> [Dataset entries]
==============================
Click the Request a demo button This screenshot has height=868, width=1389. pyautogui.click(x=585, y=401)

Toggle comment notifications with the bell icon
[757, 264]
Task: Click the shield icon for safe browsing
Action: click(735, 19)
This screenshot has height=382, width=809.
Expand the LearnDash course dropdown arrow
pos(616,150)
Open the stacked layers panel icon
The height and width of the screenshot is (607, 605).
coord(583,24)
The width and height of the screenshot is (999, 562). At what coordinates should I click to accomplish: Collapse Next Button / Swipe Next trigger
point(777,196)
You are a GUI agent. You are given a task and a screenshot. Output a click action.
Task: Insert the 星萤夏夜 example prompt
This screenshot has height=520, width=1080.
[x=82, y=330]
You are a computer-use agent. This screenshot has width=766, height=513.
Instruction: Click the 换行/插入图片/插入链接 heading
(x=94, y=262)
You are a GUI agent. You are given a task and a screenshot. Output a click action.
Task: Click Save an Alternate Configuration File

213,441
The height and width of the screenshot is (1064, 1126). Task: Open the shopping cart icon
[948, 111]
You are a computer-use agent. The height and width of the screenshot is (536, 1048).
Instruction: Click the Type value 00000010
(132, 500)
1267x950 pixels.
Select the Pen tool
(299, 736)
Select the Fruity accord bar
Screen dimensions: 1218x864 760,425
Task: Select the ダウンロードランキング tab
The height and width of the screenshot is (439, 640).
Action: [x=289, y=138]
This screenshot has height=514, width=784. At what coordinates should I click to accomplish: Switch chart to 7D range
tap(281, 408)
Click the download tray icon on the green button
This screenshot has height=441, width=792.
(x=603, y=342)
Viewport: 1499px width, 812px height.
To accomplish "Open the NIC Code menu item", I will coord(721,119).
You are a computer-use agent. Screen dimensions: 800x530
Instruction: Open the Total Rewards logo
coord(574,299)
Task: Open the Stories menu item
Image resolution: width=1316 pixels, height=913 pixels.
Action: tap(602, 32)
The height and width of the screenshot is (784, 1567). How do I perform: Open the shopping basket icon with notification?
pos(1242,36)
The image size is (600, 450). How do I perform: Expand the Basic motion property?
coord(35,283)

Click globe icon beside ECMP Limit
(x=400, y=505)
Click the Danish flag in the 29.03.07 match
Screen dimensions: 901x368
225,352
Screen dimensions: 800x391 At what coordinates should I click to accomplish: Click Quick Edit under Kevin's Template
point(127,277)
==============================
> [Work required] Each line from the one containing "Instruction: Open the Total Rewards logo" to the final line above should be written out exactly; please omit the others.

> [Task output]
Instruction: Open the Total Rewards logo
coord(574,299)
Task: Open the Stories menu item
Image resolution: width=1316 pixels, height=913 pixels.
Action: tap(602, 32)
The height and width of the screenshot is (784, 1567). How do I perform: Open the shopping basket icon with notification?
pos(1242,36)
The image size is (600, 450). How do I perform: Expand the Basic motion property?
coord(35,283)

Click globe icon beside ECMP Limit
(x=400, y=505)
Click the Danish flag in the 29.03.07 match
Screen dimensions: 901x368
225,352
Screen dimensions: 800x391 At what coordinates should I click to accomplish: Click Quick Edit under Kevin's Template
point(127,277)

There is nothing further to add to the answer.